Una ricerca di Criet evidenzia come le imprese sensibili ai temi dell’economia circolare siano più soddisfatte delle proprie performance e reputazione
Uno degli argomenti più discussi oggi da aziende e istituzioni riguarda l’economia circolare, che secondo la definizione di Circular Economy Network (l’osservatorio creato dalla Fondazione per lo sviluppo sostenibile e da un gruppo di 13 aziende e associazioni d’impresa in vista dell’approvazione del pacchetto europeo sull’economia circolare) è un sistema economico progettato per essere in grado di rigenerarsi e in cui lo spreco di una produzione diventa materia prima di una produzione diversa o viene riutilizzato/riciclato per minimizzare o cancellare gli sprechi. Alcuni spunti interessanti per le imprese e i manager, che s’interrogano se l’adozione dell’approccio circolare possa contribuire a ridefinire il proprio modo di fare business e le proprie strategie di marketing e comunicazione, arrivano dalla ricerca “L’economia circolare per la reputazione e la performance d’impresa”.
L’indagine condotta da Criet (Centro interuniversitario di ricerca in economia del territorio dell’Università di Milano Bicocca, in collaborazione con Lefac.com di Tbs e Ipsos Italia), sonda l’impatto dell’approccio circolare sulla performance e la reputazione aziendali, basandosi su un questionario Cawi inviato tra marzo e settembre 2018 a proprietari e manager di 719 aziende europee, di cui il 47% pmi e il 53% grandi imprese, in 5 paesi (Italia, Inghilterra, Francia, Germania e Spagna).
Sul fronte dei settori, il comparto dei servizi è quello maggiormente rappresentato (49%) seguito dal manifatturiero (44%). A grande distanza vi sono le pubbliche amministrazioni e le organizzazioni no profit e non governative (5%). Incrociando i dati raccolti, la ricerca evidenzia 3 cluster di imprese che si differenziano per livello di conoscenza e azioni intraprese rispetto all’economia circolare: sopra la media vi è il profilo dei “maturi” (44% degli intervistati), nella media quello degli “aperti” (29%) e sotto la media i “chiusi” (27%). Per approfondire l’impatto sulla reputazione d’impresa, sono stati identificati 4 indici (su una scala da 0 a 100), uno per ogni gradino del modello Ipsos di corporate reputation (basato su familiarity, favourability, trust e advocacy, dove trust, la fiducia, è al centro del modello). I dati dimostrano che l’attenzione all’economia circolare migliora la soddisfazione per la reputazione aziendale: l’indice di reputazione è del 78% per il cluster dei maturi, 68% per gli aperti e 53% per i chiusi. Inoltre, le aziende che hanno un approccio più maturo alla circolarità ritengono di ricevere più fiducia da parte dei propri clienti (80% per i maturi, 69% per gli aperti e 56% per i chiusi) e valutano la propria visione del futuro e le proprie iniziative di csr più positivamente rispetto a quelle del profilo dei chiusi (77% rispetto a 29%).

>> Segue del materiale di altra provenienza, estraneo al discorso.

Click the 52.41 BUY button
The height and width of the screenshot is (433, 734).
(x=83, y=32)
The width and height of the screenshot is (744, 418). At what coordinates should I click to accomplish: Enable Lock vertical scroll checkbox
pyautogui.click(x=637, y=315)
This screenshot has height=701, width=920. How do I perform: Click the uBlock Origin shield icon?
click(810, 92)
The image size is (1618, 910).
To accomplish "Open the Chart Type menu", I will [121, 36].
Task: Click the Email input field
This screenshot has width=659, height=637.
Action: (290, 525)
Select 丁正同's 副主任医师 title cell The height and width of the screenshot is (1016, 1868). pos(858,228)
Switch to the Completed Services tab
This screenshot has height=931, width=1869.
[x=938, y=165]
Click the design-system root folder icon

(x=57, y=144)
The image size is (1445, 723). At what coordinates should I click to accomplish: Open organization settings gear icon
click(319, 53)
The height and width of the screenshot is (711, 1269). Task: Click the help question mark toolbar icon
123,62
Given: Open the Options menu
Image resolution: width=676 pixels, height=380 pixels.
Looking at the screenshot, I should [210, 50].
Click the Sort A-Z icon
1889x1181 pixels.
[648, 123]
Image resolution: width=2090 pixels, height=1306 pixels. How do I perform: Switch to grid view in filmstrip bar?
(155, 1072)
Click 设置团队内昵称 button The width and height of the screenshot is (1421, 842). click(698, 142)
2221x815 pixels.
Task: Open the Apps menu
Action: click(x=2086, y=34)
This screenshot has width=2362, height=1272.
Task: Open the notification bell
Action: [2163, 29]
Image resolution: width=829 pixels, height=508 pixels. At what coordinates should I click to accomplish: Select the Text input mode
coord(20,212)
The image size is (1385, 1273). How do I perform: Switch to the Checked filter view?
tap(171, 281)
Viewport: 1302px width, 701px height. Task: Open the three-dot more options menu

Anche il grado di soddisfazione rispetto alle performance aziendali è maggiore nelle imprese più aperte alla circolarità: per tutti i cluster i maggiori benefici riscontrati sono di tipo ambientale (83% per i maturi, 51% per gli aperti e 29% per i chiusi), seguiti dalla relazione con i clienti (81% per i maturi, 51% per gli aperti e 28% per i chiusi).
La performance economica è invece più bassa per tutti i cluster, con valori comunque interessanti (67%) nel cluster dei maturi.
I PRINCIPALI DRIVER DELL’ECONOMIA CIRCOLARE
Le aziende interpellate dalla ricerca indicano che la sensibilità dei proprietari nei confronti dell’economia circolare è il fattore che più di tutti le spinge ad adottarne i principi (83% per le imprese del cluster dei maturi, 64% per gli aperti e 33% per i chiusi). Tra i fattori esterni, invece, per i maturi incidono la richiesta da parte dei consumatori di prodotti a basso impatto ambientale (75%), le pressioni dei clienti (73%) e della collettività (72%); per gli aperti i driver esterni principali sono i clienti (48%), seguiti da mercato e collettività (46%); per i chiusi, infine, sono rilevanti il mercato (29%), la collettività (24%) e la necessità di adeguamento alle normative ambientali (21%).